On Tue, Apr 06, 2004 at 08:04:49PM +0900, Hidetoshi Seto wrote:
...
> - Resources newly required:
>
> on struct device:
> error flag
> list of recoverable physical address regions

I think willy already pointed out the struct pci_dev->resources[] should point
to MMIO adress ranges the PCI(-X) device "owns".

> pointer to host bridge of the device

ditto. I think willy meant walk pci_dev->bus->parent until bus->self
is NULL normally should work.

> on per_cpu:
> list of currently checking devices

Why wouldn't this be per PCI host bus controller instead of per CPU?

I'm thinking SMP - any CPU could access any MMIO region.
How those MMIO addresses get routed depends on how PCI Host Bus
controllers are programmed. Ie Bridges have to route MMIO transactions
to children (PCI devices).

> - Interfaces newly required:
>
> clear_pcix_errors(dev)
> Clear the error flag of the dev, and start to check the device.
> This also clears the status register of its host bridge.
>
> readX_check(dev,vaddr)
> Read a register of the device mapped to vaddr, and check errors
> if possible(This is depending on its architecture. In the case of
> ia64, we can generate a MCA from an error by simple operation to
> test the read data.)
> If any error happen on the recoverable region, set the error flag.
>
> read_pcix_errors(dev)
> Return whether here was an error or not referring the error flag in
> struct device and the status register of the host bridge, and stop
> checking of the device.
>
> register_pcix_region(dev,paddr,len)
> unregister_pcix_region(dev)
> Register/Unregister a physical address region that the driver can
> recover. This function would be in the init/cleanup of the driver.

Could register/unregister functionality be part of the clear/read errors?

>
>
> - Flow
>
> xx_probe(dev, ...)
> {
> ..
> register_pcix_region(dev,paddr,len);
> ..
> }
>
> xx_intr()
> {
> spin_lock_irqsave(); /* disable interrupt & preemption */
>
> clear_pcix_errors(dev); /* clear error flag */
> {
> ..
> x = readX_check(dev, vaddr);
> ..
> }
> error = read_pcix_errors(dev); /* read error flag */
> if (error)
> recovery_or_offline(dev);
>
> spin_lock_irqrestore(); /* enable interrupt & preemption */

Holding the spinlock might not be realistic for most drivers
during a recovery - ie re-init the HW. I understand this is a
generic example but it's a bit too simple...


...
> on other arch:
> if it is not possible on the arch, do like:
> #ifndef CONFIG_PCI_RECOVERY
> #define clear_pcix_errors(dev) do { } while (0)
> #define read_pcix_errors(dev) (0)
> #endif

And need similar for the register/unregister/readX_check() calls.

thanks,
grant

2004-04-07 09:34:56

by Hidetoshi Seto

[permalink] [raw]
Subject: Re: [RFC] readX_check() - Interface for PCI-X error recovery

Matthew Wilcox <[email protected]> wrote:

> > list of recoverable physical address regions
>
> Can't you just use the pci_dev->resource regions for this?

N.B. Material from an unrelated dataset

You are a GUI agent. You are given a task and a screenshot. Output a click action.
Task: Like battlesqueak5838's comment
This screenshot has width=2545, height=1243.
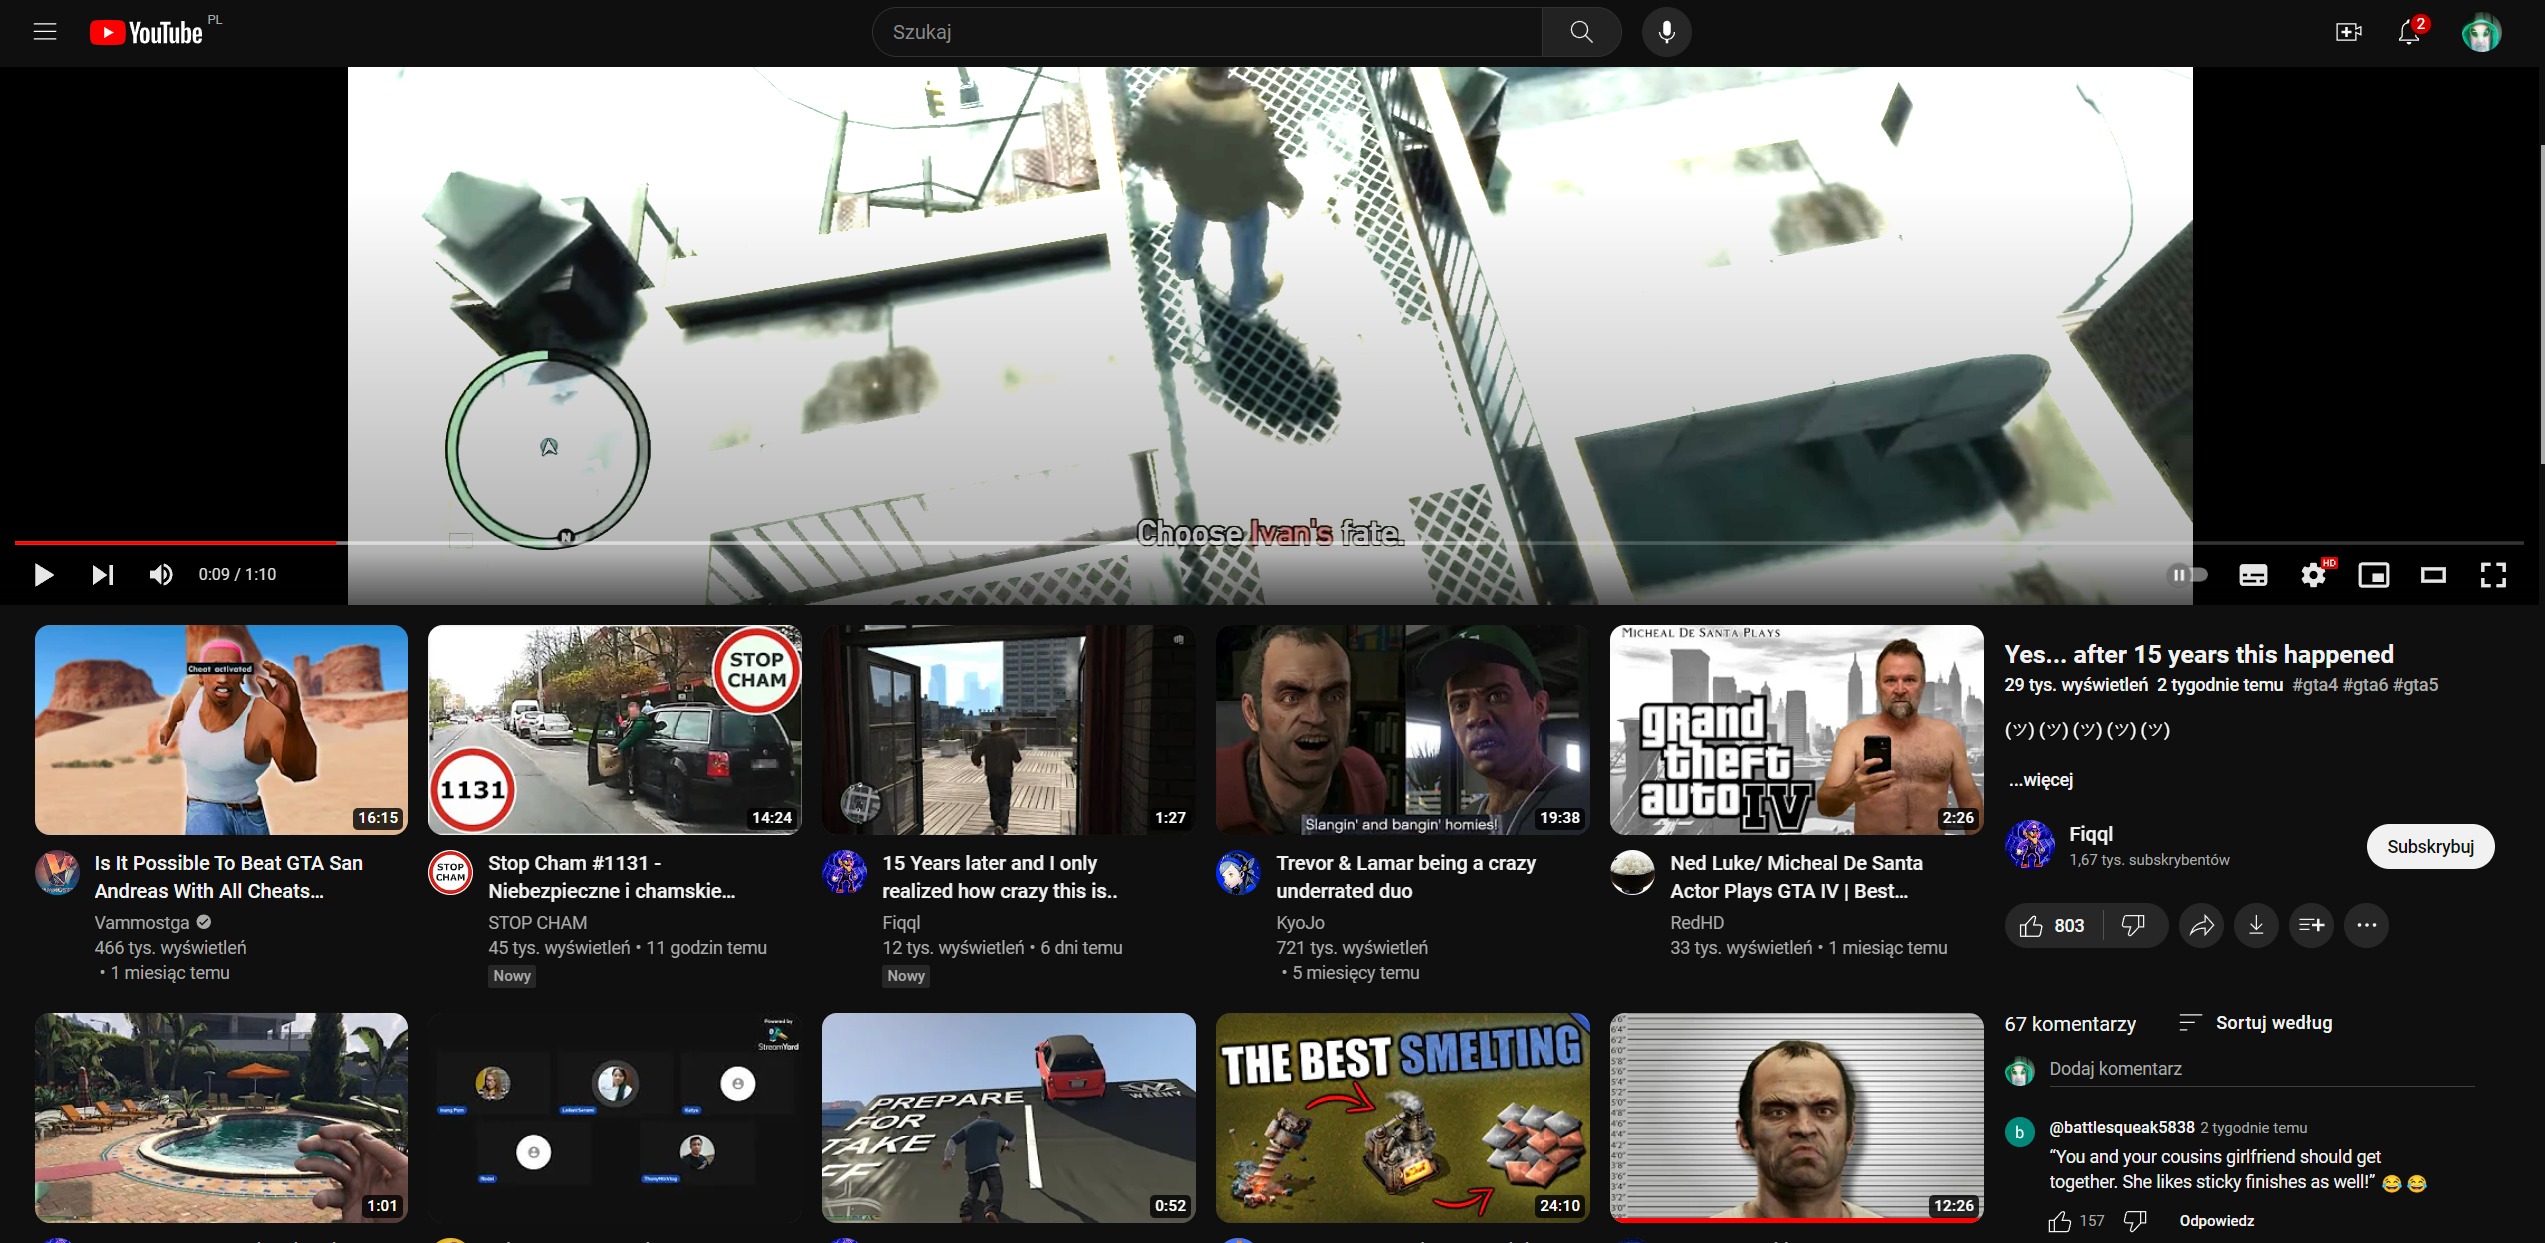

If there is a list separated usual one, driver can choice which region
to check or not. However, in general, maybe almost all driver will regist
all region it has.
Agree, I'll use the pci_dev->resource. This is a realistic approach.

> > pointer to host bridge of the device
>
> Again, there's already ways of getting to this from the pci_dev.

I see, this wouldn't cost so much. I'll use.

> > clear_pcix_errors(dev)
>
> For consistency, how about naming these functions pci_clear_errors()
> and pci_check_errors()? PCI-Express has similar error-checking abilities
> and I'd hate to see two extremely similar capabilities at war with each
> other over unacceoptable names ;-)

Sounds good. I think these naming are more better for peace porpose :-)

> > readX_check(dev,vaddr)
>
> I really don't think we want another readX variant. Do we then also
> add readX_check_relaxed()? Can't we just pretend the MCA is asynchronous
> on ia64? I'm sure we'd get better performance.

On ia64, readX_check() will be used to make sure that there has no MCA before
read_pcix_errors(). I think we could use original plain readX() in place of
readX_check() if we ignore checking accuracy or if the driver takes care to
all loaded data. But I don't know how about this on other architecture.

I think inside of readX_check() would be mostly arch specified codes.


Thanks,

H.Seto